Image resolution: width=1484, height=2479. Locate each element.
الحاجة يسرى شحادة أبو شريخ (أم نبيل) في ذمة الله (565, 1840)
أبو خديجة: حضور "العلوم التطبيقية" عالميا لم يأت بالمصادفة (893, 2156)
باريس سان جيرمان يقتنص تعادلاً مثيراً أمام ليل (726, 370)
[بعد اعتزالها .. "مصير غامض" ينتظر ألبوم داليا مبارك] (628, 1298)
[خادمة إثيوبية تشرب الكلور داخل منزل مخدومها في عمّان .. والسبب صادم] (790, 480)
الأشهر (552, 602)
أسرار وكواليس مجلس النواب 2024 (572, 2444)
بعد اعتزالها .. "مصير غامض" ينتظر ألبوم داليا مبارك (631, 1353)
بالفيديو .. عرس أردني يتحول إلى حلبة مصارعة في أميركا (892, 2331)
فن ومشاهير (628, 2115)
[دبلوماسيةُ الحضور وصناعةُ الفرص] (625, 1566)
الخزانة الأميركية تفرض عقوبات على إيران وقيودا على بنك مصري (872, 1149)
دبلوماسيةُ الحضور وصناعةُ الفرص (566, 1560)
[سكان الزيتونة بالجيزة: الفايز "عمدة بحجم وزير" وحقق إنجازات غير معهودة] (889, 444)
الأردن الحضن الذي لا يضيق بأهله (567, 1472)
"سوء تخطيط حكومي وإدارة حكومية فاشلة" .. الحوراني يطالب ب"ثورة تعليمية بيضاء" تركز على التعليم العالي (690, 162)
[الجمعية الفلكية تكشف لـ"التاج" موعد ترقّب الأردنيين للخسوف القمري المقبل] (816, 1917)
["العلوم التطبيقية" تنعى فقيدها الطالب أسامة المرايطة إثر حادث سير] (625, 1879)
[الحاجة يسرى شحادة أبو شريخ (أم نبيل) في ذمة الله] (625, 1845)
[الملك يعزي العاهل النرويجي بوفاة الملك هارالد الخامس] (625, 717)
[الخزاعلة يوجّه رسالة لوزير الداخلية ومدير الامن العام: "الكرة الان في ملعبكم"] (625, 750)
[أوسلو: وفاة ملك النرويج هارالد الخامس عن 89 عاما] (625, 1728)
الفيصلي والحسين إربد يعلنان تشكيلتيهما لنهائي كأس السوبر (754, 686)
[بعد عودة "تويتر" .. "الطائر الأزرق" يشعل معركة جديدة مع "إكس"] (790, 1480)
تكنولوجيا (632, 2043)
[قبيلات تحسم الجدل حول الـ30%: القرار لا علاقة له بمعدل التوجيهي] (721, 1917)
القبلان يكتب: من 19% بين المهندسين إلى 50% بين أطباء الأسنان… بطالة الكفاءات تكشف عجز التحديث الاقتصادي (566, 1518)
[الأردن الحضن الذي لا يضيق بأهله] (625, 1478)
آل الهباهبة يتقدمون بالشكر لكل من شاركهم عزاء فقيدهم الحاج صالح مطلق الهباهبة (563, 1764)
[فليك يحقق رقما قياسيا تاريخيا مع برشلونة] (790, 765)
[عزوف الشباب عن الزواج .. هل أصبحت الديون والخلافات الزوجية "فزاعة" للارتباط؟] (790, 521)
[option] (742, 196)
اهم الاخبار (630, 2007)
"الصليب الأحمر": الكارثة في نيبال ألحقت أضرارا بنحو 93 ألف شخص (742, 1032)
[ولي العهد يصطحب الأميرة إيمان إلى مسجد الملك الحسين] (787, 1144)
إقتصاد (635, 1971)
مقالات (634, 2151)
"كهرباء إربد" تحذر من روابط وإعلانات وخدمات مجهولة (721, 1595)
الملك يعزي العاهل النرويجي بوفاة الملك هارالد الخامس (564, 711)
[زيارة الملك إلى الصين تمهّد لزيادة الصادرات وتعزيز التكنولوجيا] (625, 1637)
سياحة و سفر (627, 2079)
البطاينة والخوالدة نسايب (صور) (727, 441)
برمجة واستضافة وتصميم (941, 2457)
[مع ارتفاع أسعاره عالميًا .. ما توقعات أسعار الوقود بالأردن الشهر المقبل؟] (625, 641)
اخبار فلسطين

_Problem description:_ Every line in the listing that holds "ألبوم" belongs in the answer.

_Output of the exercise:_
[بعد اعتزالها .. "مصير غامض" ينتظر ألبوم داليا مبارك] (628, 1298)
بعد اعتزالها .. "مصير غامض" ينتظر ألبوم داليا مبارك (631, 1353)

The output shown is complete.